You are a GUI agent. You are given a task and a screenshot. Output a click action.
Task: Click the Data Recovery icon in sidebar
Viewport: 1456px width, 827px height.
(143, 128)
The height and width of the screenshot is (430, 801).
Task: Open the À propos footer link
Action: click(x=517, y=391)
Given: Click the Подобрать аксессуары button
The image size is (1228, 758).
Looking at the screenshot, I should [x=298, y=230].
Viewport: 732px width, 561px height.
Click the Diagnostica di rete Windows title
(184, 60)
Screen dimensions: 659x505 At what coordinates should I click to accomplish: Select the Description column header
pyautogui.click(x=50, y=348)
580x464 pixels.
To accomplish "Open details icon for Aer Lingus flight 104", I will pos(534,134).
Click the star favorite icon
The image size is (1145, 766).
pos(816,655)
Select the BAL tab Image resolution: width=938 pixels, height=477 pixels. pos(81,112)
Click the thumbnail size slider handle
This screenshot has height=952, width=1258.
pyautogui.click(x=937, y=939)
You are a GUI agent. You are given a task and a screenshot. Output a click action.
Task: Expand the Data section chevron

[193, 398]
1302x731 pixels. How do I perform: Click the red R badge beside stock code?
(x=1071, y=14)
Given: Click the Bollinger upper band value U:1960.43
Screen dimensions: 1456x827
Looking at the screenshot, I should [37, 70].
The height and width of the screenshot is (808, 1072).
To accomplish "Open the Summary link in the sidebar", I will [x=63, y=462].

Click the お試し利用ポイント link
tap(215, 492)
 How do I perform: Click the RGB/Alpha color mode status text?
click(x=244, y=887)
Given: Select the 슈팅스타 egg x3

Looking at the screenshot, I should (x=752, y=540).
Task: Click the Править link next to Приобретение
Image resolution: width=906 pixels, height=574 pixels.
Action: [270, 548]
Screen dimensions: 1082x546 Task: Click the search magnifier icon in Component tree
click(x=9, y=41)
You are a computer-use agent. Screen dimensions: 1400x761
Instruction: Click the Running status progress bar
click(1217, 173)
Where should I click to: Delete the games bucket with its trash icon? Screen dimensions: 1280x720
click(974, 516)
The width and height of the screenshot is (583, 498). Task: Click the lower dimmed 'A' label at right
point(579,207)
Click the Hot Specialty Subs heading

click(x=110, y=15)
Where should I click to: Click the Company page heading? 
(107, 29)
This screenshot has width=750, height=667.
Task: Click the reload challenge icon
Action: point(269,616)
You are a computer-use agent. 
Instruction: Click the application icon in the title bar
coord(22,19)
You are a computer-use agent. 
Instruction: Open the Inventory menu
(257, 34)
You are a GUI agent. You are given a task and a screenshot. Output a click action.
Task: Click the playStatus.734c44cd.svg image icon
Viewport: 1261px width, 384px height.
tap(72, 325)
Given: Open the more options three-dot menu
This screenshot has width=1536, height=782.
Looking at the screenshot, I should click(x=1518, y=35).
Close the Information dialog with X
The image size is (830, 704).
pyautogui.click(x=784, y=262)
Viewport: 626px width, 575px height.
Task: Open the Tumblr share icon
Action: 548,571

++++++++++

Only the lines from the one with "Task: Click the playStatus.734c44cd.svg" through the last line of the records belong in the answer, each copied exactly.

Task answer -
Task: Click the playStatus.734c44cd.svg image icon
Viewport: 1261px width, 384px height.
tap(72, 325)
Given: Open the more options three-dot menu
This screenshot has width=1536, height=782.
Looking at the screenshot, I should click(x=1518, y=35).
Close the Information dialog with X
The image size is (830, 704).
pyautogui.click(x=784, y=262)
Viewport: 626px width, 575px height.
Task: Open the Tumblr share icon
Action: 548,571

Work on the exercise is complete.